I took the bus from Sarajevo to Split, Croatia, then a ferry the next day to Hvar island- a beautiful meditteranean looking island (on the Adriatic Sea), topped out with a Venetian Fortress built in 1551. Spent 5 days here lounging around on the beach, too much Florida blood in me to get in the crisp water, anyhow most of the Canadians that braved the chilly sea, as if it was nothing, came out with jellyfish stings anyway. I just gathered up all the sun. On the afternoon of my birthday, about 8 Aussie’s that I had hungout with in Sarajevo showed up in Hvar and added to a good evening of festivities, which included, somewhere around dinner time, when I waddled off in a wine drenched spirit in search of my BIRTHDAY DINNER! I saddled up in a restaurant I had been eyeing while eating my crappy homemade supermarket sandwhiches the previous four days. I basked in a meal that brought me smoothly into my second quarter life. Although I might shoot for ‘5′ 25-year periods of living, the last 25 years, when I have 176 grandchildren to look after me, I’ll spend everynight in youth hostels asking the youngsters to change my diapers and bitch about them being too loud and developing my own lethal strain of bed bug that bites worse than a rabid pit bull. ”Did you get in a fight with a bee’s nest?”

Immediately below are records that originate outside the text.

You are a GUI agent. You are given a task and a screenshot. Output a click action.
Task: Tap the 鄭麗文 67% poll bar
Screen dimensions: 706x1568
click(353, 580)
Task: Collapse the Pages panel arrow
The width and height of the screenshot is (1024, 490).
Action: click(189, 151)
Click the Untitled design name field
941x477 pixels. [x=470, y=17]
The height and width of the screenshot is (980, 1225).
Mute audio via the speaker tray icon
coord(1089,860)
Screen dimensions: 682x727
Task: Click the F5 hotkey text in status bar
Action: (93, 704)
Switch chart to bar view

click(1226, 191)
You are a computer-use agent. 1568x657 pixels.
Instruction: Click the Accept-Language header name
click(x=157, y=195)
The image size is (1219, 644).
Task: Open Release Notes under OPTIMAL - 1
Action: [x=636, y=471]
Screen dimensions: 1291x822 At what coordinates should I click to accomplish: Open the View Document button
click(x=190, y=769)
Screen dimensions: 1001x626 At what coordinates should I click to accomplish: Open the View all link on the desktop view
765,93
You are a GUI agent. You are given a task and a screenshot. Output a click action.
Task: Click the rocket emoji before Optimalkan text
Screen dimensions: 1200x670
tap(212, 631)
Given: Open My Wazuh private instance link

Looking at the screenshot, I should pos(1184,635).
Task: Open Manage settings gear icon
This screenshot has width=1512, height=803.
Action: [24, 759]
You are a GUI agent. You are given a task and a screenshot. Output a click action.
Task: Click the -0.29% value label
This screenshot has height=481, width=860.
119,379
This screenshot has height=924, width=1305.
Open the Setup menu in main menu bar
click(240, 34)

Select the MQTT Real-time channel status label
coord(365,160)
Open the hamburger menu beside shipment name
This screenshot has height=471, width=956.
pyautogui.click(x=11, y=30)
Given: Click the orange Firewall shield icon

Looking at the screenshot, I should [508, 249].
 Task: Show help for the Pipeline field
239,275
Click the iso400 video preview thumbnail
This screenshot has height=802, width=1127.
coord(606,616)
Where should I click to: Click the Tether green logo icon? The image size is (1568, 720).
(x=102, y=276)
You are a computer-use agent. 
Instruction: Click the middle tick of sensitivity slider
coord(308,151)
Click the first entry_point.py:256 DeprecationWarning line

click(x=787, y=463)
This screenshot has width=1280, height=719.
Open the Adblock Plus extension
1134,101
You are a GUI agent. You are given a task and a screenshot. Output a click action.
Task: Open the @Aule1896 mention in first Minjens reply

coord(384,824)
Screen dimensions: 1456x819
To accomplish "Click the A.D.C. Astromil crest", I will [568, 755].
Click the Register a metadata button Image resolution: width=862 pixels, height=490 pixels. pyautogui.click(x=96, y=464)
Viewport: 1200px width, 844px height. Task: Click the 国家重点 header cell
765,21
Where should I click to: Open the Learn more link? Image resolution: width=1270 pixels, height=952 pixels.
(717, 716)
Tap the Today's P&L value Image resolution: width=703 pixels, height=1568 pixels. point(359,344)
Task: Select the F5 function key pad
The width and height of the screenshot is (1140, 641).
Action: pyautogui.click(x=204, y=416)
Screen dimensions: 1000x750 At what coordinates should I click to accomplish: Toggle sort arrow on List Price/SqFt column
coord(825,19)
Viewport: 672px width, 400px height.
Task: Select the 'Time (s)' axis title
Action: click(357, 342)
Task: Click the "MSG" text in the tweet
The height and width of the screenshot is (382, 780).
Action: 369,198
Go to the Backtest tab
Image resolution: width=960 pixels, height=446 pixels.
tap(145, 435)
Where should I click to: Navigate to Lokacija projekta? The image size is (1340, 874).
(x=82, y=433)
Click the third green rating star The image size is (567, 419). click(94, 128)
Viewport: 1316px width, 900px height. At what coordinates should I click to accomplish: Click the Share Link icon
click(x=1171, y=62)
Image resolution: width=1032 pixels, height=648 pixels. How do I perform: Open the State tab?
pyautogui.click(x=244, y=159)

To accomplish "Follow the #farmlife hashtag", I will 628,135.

Last nights fun was spent on a ferry from Hvar to Split, a bus from Split to Zagreb (the capital of Croatia) that got in at midnight and then a bus from Zagreb here to Ljubljan, Slovenia that left at 2AM and got in at 5:30AM complete with a border crossing in which they made a scene of the American and asked for back-up forms of ID other than my passport and shimmered the hologram on the front page of my passport in the dim overhead lights of the bus looking skeptically at me as if I had just ran down to Kinko’s and made the thing myself. And while waiting in Zagreb, there was one other guy in the whole empty waiting room, but the guy with the little zamboni thing that shines the floor was all up on my feet as if the other 3000 sq.ft. of marble floors were all polished-up and done and the section just under the air pocket of my left shoe was keeping him from going home to his loving wife and last nights unfinished Monopoly game in which he’s about to buy Boardwalk. His eyes would roll back as he shook his head in disgust and turn his zamboni the other way, but just as soon as I would get back to my book, I would hear that damn thing coming in for another kill as I firmly planted my left shoe on the ground to make him stay another 33 seconds.
So tomorrow I will be in Ireland, having spread my immense wealth now through the use of Thai Baht, Vietnemese Dong, Chinese Yuan, Mongolian Taugrik, Russian Rubles, Euros in Finland, Estonian Krooni, Latvian Lats, Lithuanian Litas, Hungarian Forint, Bosnian Dinara, Croatian Kunas and Slovenian Tolars. I’ve got to find a leprechan.